If you’ve ever designed a page more complicated than, say, a single line of text, you’ve probably come up against a surprise or two when you loaded the page into your less-than-favorite browser and discovered some sort of weird rendering problem. Browsershots is a completely free service that lets you see what your website looks like in literally dozens of different browsers and builds.
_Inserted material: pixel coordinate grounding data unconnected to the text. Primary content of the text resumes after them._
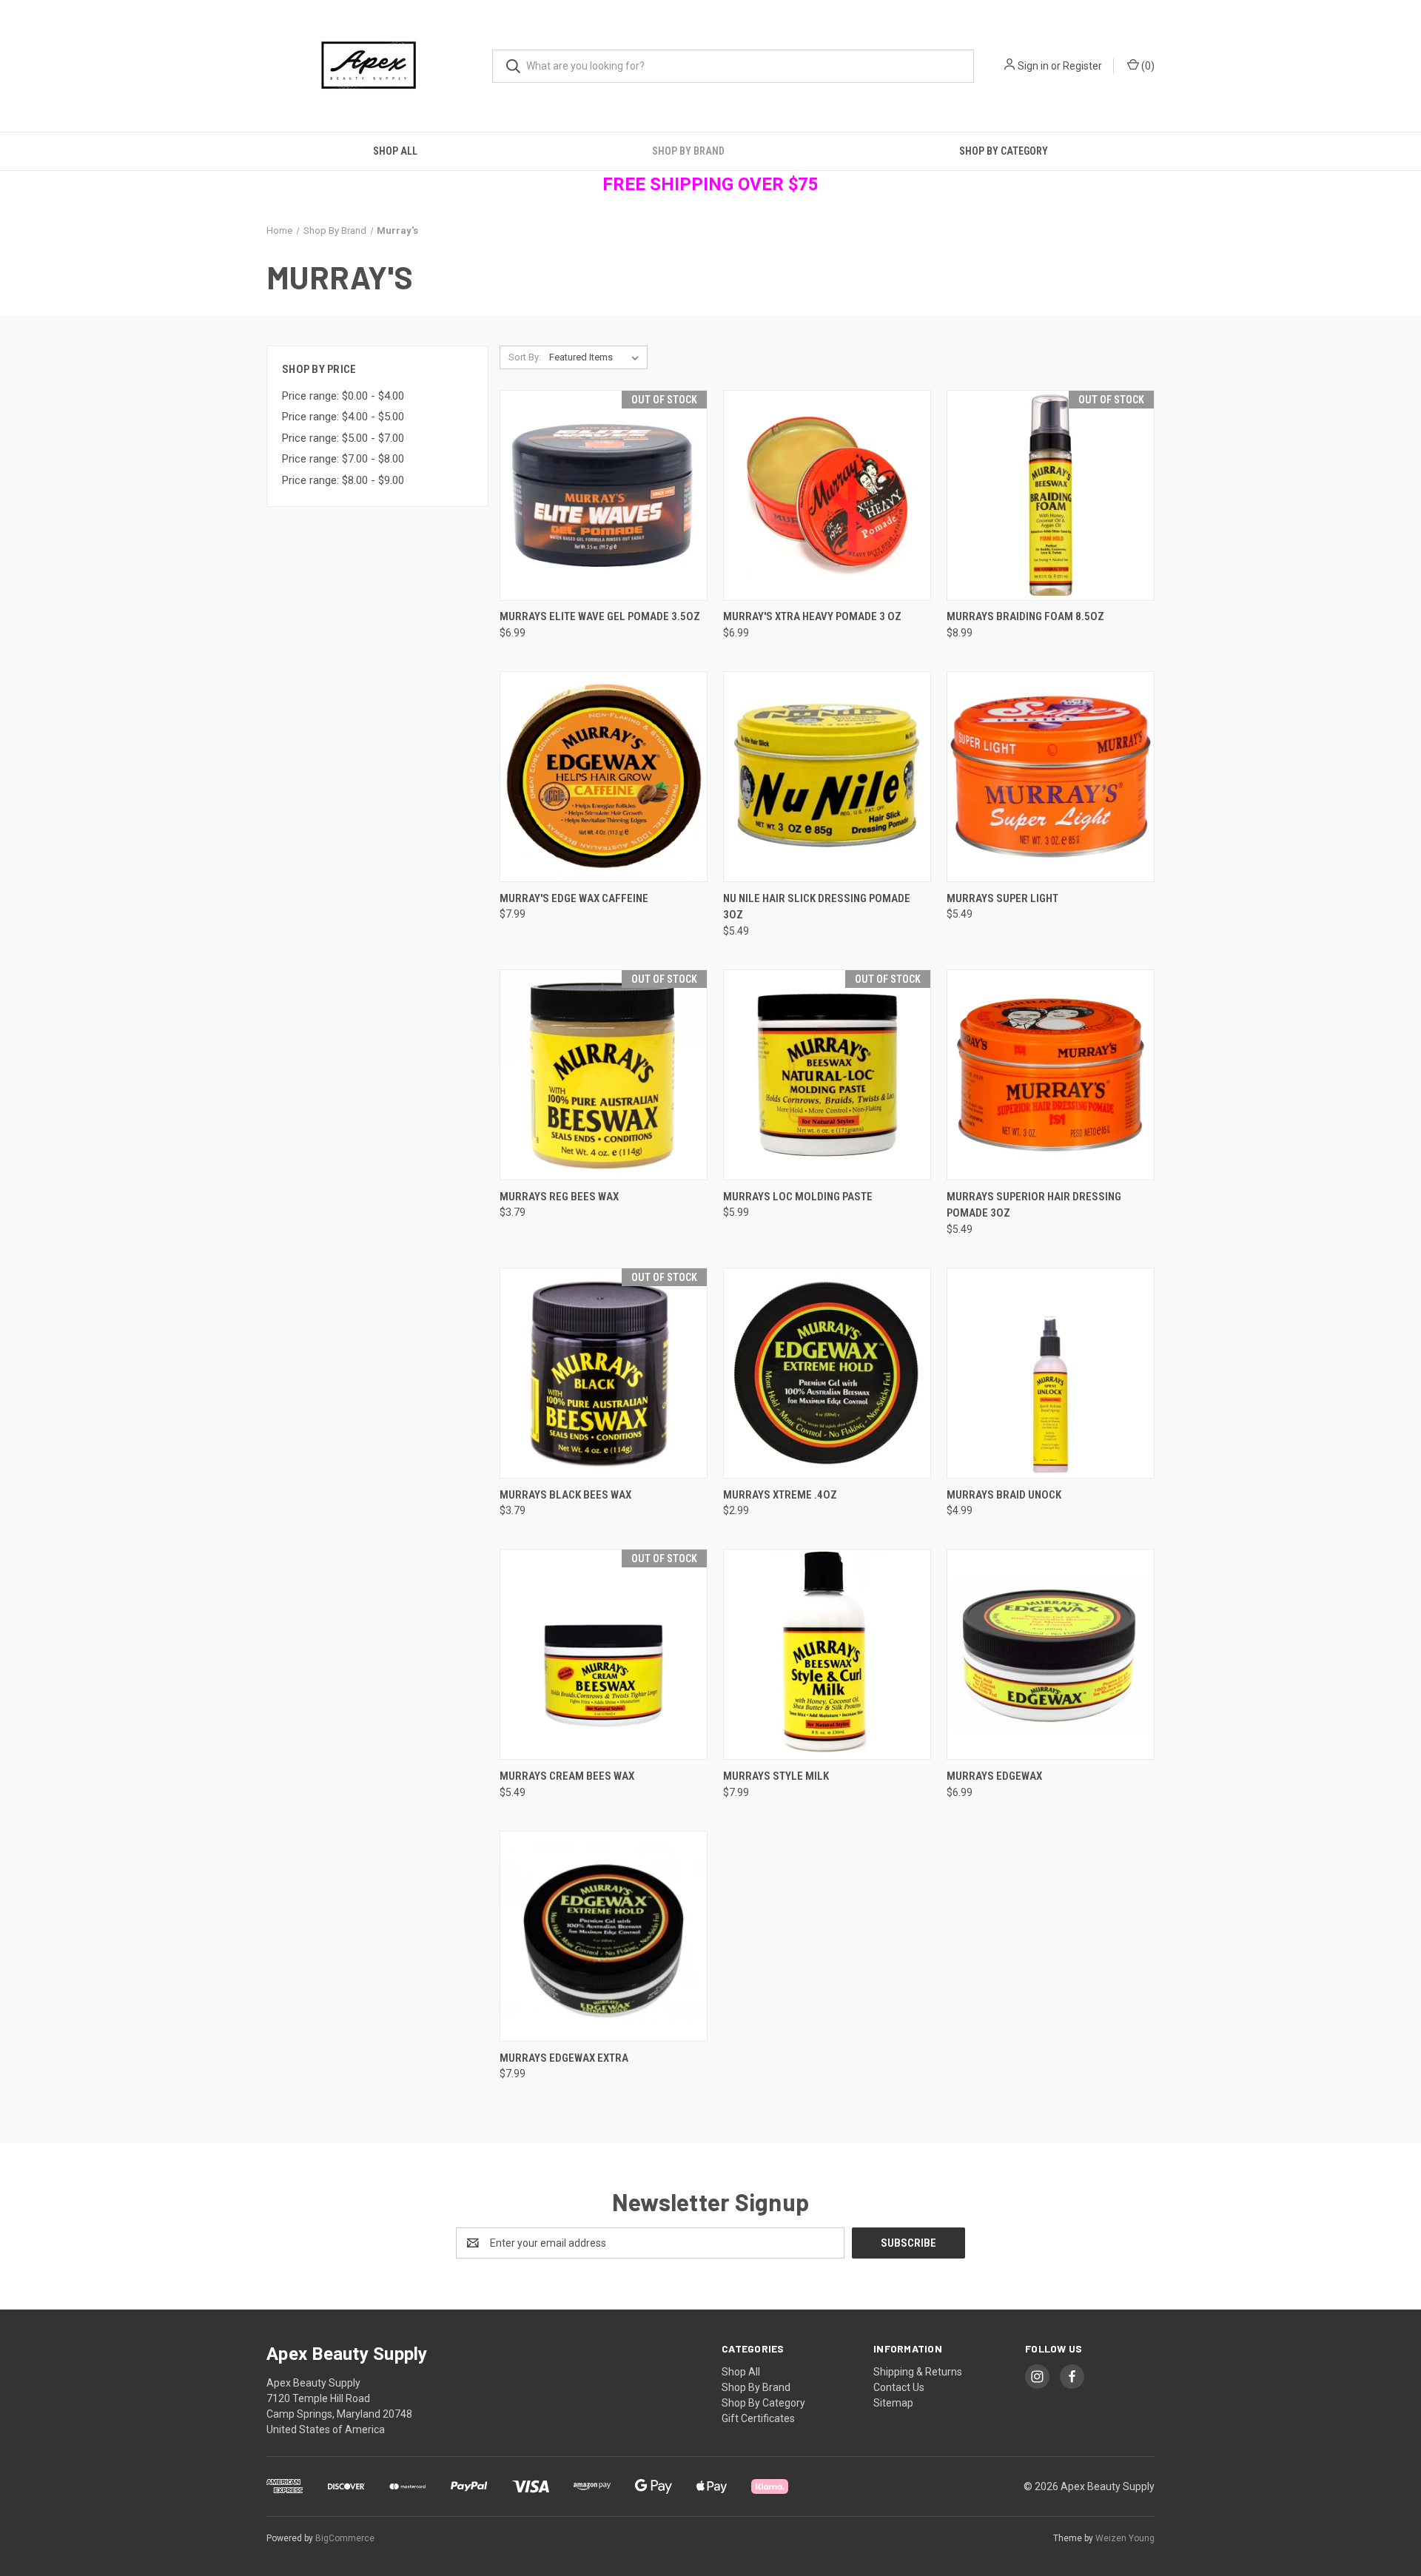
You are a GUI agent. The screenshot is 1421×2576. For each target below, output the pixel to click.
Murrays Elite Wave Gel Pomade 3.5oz (600, 616)
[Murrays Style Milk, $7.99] (827, 1654)
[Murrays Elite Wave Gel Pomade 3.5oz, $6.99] (604, 495)
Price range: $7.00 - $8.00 (343, 458)
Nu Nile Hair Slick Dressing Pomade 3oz (816, 907)
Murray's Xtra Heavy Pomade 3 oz (812, 616)
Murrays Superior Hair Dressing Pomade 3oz (1034, 1205)
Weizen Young (1125, 2538)
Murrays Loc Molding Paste (798, 1196)
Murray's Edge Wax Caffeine (574, 898)
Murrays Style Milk (776, 1776)
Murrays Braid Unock (1004, 1494)
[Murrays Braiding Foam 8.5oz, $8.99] (1051, 495)
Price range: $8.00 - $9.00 (343, 480)
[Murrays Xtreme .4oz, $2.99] (827, 1373)
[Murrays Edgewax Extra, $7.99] (604, 1936)
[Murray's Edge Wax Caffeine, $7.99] (604, 776)
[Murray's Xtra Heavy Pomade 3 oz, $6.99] (827, 495)
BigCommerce (344, 2538)
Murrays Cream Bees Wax (567, 1776)
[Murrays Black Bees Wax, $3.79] (604, 1373)
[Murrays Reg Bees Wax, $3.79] (604, 1074)
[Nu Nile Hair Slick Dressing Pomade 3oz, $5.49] (827, 776)
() (1147, 66)
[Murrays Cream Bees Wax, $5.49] (604, 1654)
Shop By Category (1003, 151)
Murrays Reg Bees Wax (559, 1196)
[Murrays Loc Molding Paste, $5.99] (827, 1074)
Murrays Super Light (1002, 898)
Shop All (395, 151)
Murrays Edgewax (994, 1776)
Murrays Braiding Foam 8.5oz (1025, 616)
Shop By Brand (688, 151)
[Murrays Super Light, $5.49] (1051, 776)
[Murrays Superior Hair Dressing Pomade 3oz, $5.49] (1051, 1074)
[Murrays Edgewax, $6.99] (1051, 1654)
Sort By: (524, 357)
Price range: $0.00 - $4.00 (343, 396)
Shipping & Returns (917, 2372)
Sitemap (893, 2403)
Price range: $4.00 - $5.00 (343, 416)
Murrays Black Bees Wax (565, 1494)
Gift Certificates (758, 2418)
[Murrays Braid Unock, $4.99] (1051, 1373)
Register (1082, 66)
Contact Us (898, 2387)
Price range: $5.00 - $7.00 (343, 438)
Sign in (1033, 66)
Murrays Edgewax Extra (564, 2058)
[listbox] (597, 357)
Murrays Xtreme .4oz (780, 1494)
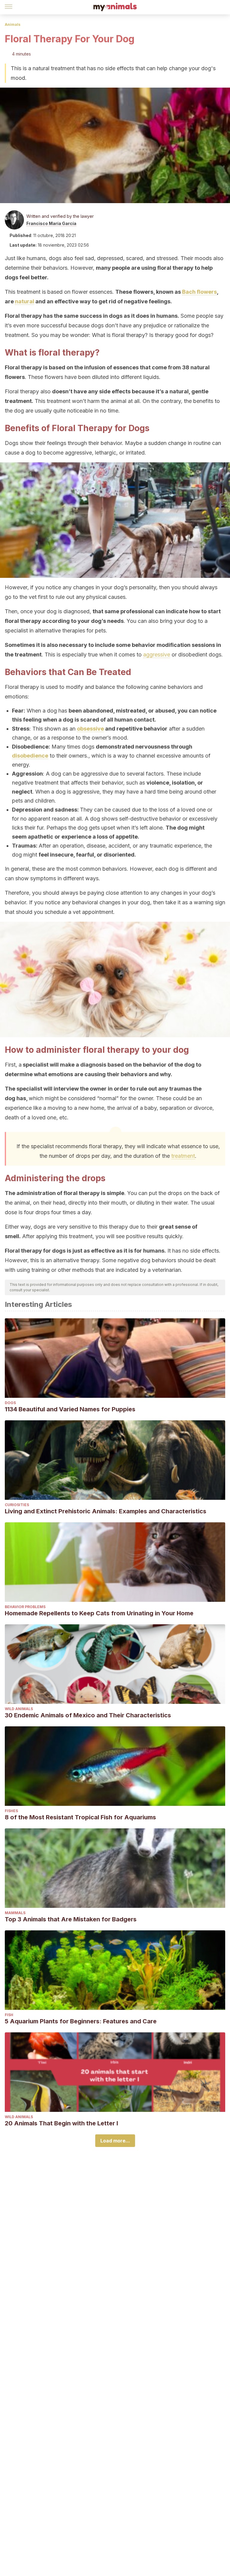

Sure, you could just install all those browsers on your computer… but this seems a little easier.
CSS Maintenance Tip: Use a Color Glossary (Garrett Dimon)
Garret Dimon offers this handy CSS tip related to comments (which I talked about earlier this week
): when working on a large style sheet, document the colors you’re using at the top of the CSS file with a comment tag. I don’t know how many times I’ve had to scroll through hundreds of lines of code to find the color I set on some obscure class. CSSnewbie reader Justin also mentioned this idea in the comments of the comment post — great minds think alike.
HTML playground is a fantastic learn-by-example reference guide for both HTML and CSS properties. The website is divided into three primary panes: in the first, you select the HTML or CSS property you’d like to learn more about. Once you’ve selected a property, the second pane gives a description of the property — what it does, where it works, and so on. And the third pane shows the code in action with a real-life example.
Vdot Media – Make your website printer-friendly
Verne at Vdot Media has a good article out on print style sheets (there must be something in the air!
). His article looks at the problem more from the accessibly end of the spectrum — how to swap out ink-heavy images with toner-friendly alternates, and so on. It’s worth a read if you’re serious about developing the best user-friendly print stylesheets.